Sunday, June 22, 2008
HOW I LEARNED TO STOP WORRYING...
...about my training journal. And by that, I don't mean this blog. Instead, I'm talking about the actual notebook that I scribble in every now and then.
I've got this thing where I'm mad about brand new notebooks. I love everything about them: from the way the pages smell, to the sound they make when you flip the pages, to the feel of high-quality paper. It's especially the case for high-end notebooks, like the kind with the built-in rubber band, so they don't flop open, and the pocket in the back for loose sheets of paper.
I just hate writing in them.
It kills me when I have to start writing in a really nice book, because it's like I've just condemned it. Its future is now etched in stone. If I rip out a page so I can use the book for something else, I've just taken away a little part of its soul.
The worst part, though, the WORST part? There was a time when I was absolutely horrified of writing anything in my notebook about my BJJ classes until I had - and I know how this will sound - positively every aspect of every technique ready to put into print. Never mind the ignorance of assuming this was even possible. Let me explain.
Guy obsessed with getting everything positively right the first time with a notebook + constantly evolving system of combat sports = not fun. To illustrate, imagine the following internal dialogue:
"OK, right. So. I'll just start writing the alphabet in this book, with my ballpoint pen. So...whatever I write...will be permanent. So I need the first page for 'A', the second page for 'G' and the third for 'Y'...OK I can do this, I can do this, just breathe. Just breathe. Relax. I'm just going to write down some letters in a book. In order. But great Caesar's ghost, what happens if THERE'S A LETTER BETWEEN A AND G?!?!"
You get the idea, I hope.
Yes I know, there's something a little wrong with me. I mean, I'm no Tony Shalhoub. I think this is the only thing I ever really get all OCD over.
I've had the same book since last september. I started writing in it after last year's Australian BJJ Nationals, when I was on the train to Geelong for a visit to John Will's gym. The train was really jerky so the writing for the first 10 pages or so is frighteningly sloppy.
When I got back home I found some old notes from a seminar earlier in the year. I didn't want to lose them, so I copied them into the book. Pretty soon I started using it to take notes on CMD classes. Thoughts and things I had learned about coaching also made it into the notebook. I ended up writing in the book from both ends, so now there's just a bit of space left in the middle.
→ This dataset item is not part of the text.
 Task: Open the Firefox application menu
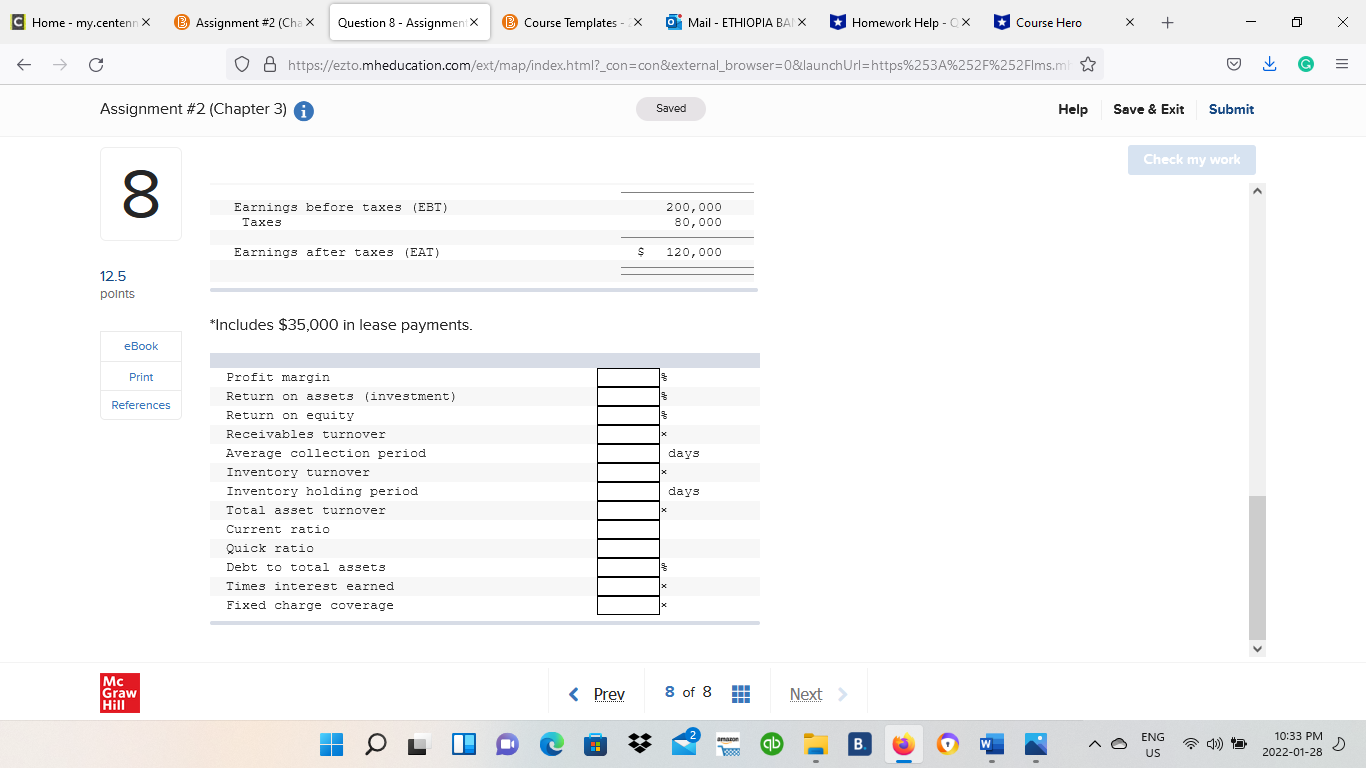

I'm trying to save enough space to make it last until after this year's Australian Nationals, at least, so I've been going back and looking for pages where I didn't write on both sides of a page to scribble in the latest notes.
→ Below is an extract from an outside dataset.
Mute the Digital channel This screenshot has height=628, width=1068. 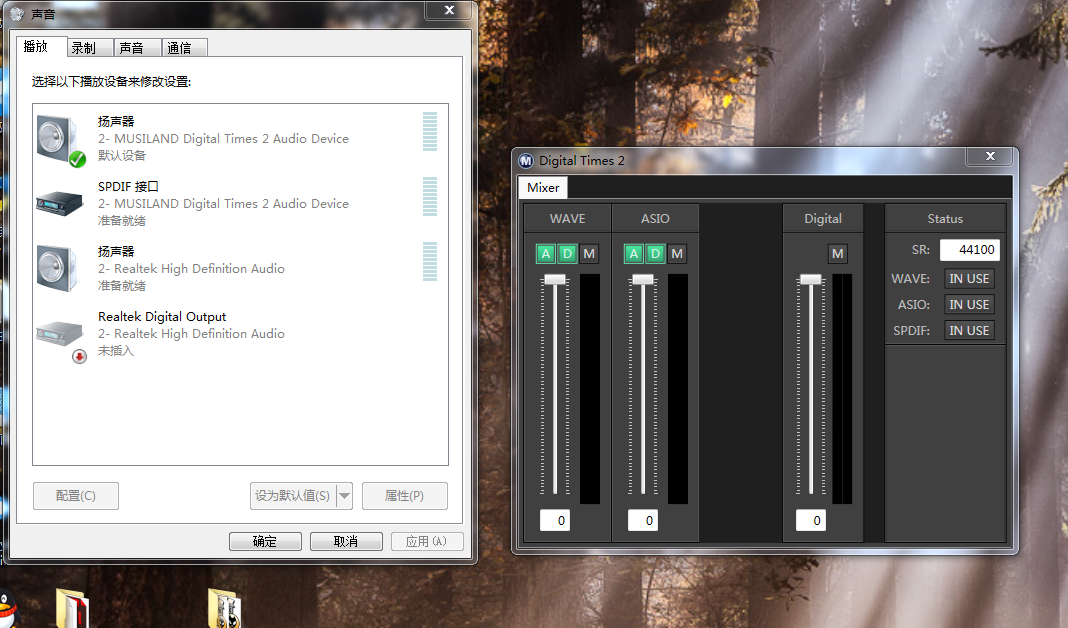[838, 254]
When I look back at things I wrote just a few months ago I see rubbish and I wonder what I was thinking. That's OK, because I can flip just a couple of pages and be reminded of something I may have forgotten about, and have it become a meaningful addition to my game after some drilling. And who knows, a few months from now I may look back through my notebook and yesterday's 'awesome' will have become today's 'this is a joke, right?'.
I can, with some embarrassment, trace the progression of my game through the kind of notes I take, which for me is really cool to think about. It's also helpful that having a notebook does not mean I can just totally forget about stuff. In addition to the mat time I spend drilling something, I've also taken the time to write it down, which makes me think about it and analyse it enough to be able to articulate it.
The purpose of this is to say, just get a book and write in it. To an extent, it doesn't matter what you write, just as long as you get started. Write down things you learned in class, things you feel, things you think won't work, whatever. I mean, not to sound facetious, but if I can do it, I think anyone can. The trick is, if you are even half as obsessive as I am, don't think about it...start writing before your OCD defense mechanism knows what hit it.
It also helped that my notebook is ringed, and not bound with glue. It drives me absolutely up the wall when the spine on one of my books is damaged.